■ To-do list:
- 1) How would you put this sentence from the Peeves and Plaudits column into Spanish: "They want to squeeze it while it can still be squeezed."
- 2) Can you carry the Peeves and Plaudits column on from the point where it stops?

■ Source:
———
Opus 18:

1. Peeves and Plaudits (1/26)

1.  Peeves & Plaudits.  Someone told me that the broadcast television
networks have slipped in another couple minutes of commercials every
hour this season, starting in the fall.  Yeah, well, I can believe
it.  We're awash in these things.  Why?  You'd think that in this day
and age, beset by competitive television on cable, the broadcast
networks would want to woo viewers back by giving them the Best TV
Ever.  Fewer commercials, not more.  But no, we have more
commercials.  It's as if the TV networks just don't care.  Screw the
viewer: load on more commercials.  
     And, of course, that's exactly the attitude that prevails.  Now let
me reveal the reason behind it all.  The networks realize that it's
only a matter of a few more years before cable TV and the Internet
have completely displaced broadcast television.  When that happens,
the Big Three TV networks will be completely out of business.  They
all realize it.  They anticipate it.  So until that dire day arrives,
they're determined to squeeze every possible advertising dollar out
of the market.  They want to squeeze it while it can still be
squeezed.  And in order to do that, they just heap up more
commercials every hour.  Simple, like I said.
     And if this reveals just how scornful the networks are of the
viewing audience ("Those dummies will take anything we dish
out--screw 'em"), that's just as it is.  They are scornful.
     All the more reason to get back to funnybooks.  To wit, a
     In Starman No. 62, drenched stunningly in black shadow by Snejbjerg,
we have a 22-page story by Robinson in which 32 different persons are
named, 16 in the last 7 pages; the plot gets as lost in this kind of
name-dropping extravaganza as it would in the New York phone book.
So who is Sadie Falk, anyhow?  This issue is the first in a new story
arc, by the way, dubbed "Grand Guignol," which, as every comic book
fan knows, invokes a theatrical form popular in Parisian cabarets in
the 19th century that dramatized sadism and violence.  Wot fun, eh?
     If you want to see what one of Bruce Timm's pert li'l cuties looks
like when he really turns up the heat, check Vampirella Monthly No.
20 in which Timm does all the art chores, including painted color, on
a six-page story about Vampi as an artist's model; ho, boy . . . .  
In the same "ho, boy" vein, we have Jim Silk's latest Bettie book,
deliciously rendered--Bettie: Queen of the Nile (or, as we say here
in R&R corner, "queen of denial" because of an lingering
frustration). . . .  Here's Paul Grist's British book, Kane, which I
somehow have managed to miss until No. 26, at hand; a tour de force,
tovarich--masterfully varied page layouts for visual variety and
narrative impact, starkly contrasting black and white, dramatic use
of shadow, exquisite pacing--in short, a minor masterpiece of the
cartoonist's artistry and a nifty cops-and-robbers story, too. . . .
———
■ Data provided:
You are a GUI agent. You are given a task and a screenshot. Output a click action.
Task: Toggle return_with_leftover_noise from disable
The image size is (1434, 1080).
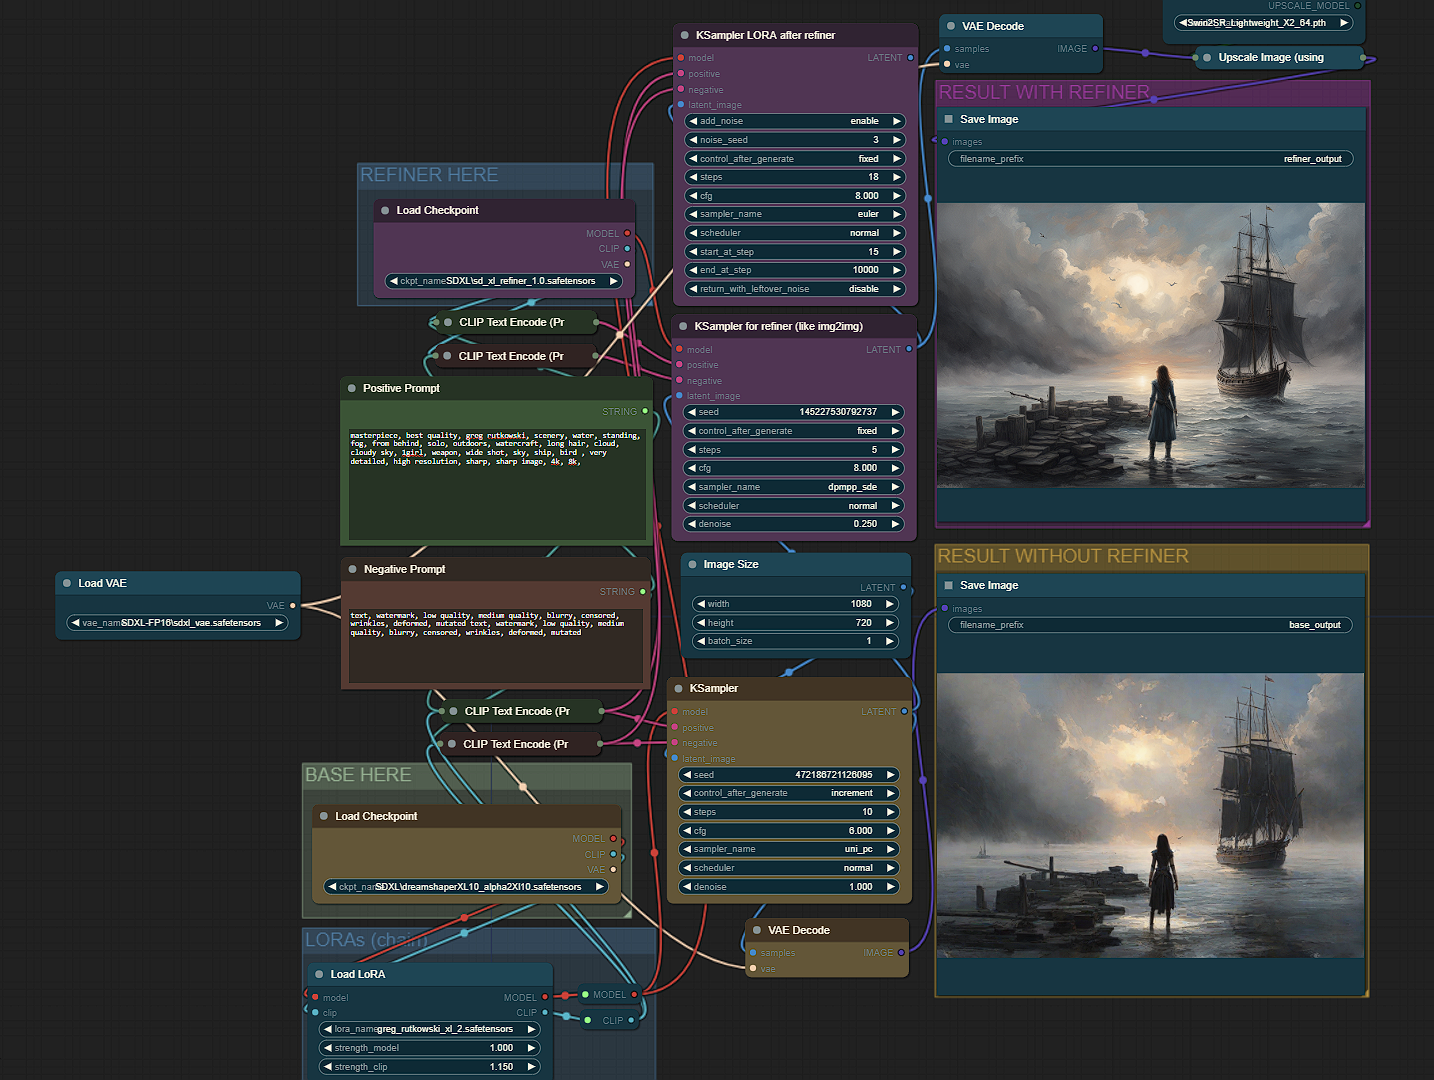(x=795, y=289)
———
■ Response list:
- 1) Quieren exprimirlo mientras todavía se pueda exprimir.

- 2)
     Alex Ross does his usual stunning renditions in Batman: War on
Crime, but the format defeats him: every page is half of a
giant-sized double-truck spread, and the binding at the center,
pinching the pages together at the gutter, spoils the effect wherever
the layout crosses the gutter.  Paul Dini produced the story and
script, and I wonder about some of his usages.  Would anyone--even
the melodramatic Batman--actually say, of himself, "I am a grim soul
fighting a relentless war on crime"?  I'm a grim soul?  Doubtful.
And when Dini refers to "ghosts long departed," doesn't he really
mean "ghosts of the long departed"?
     I'm not a regular reader of Wizard, so when I picked up No. 100, I
was baffled to find that you can scarcely tell the advertising pages
from the editorial pages.  That's deliberate, I know: the main idea
is to sell stuff, no matter what other objective might be ostensible.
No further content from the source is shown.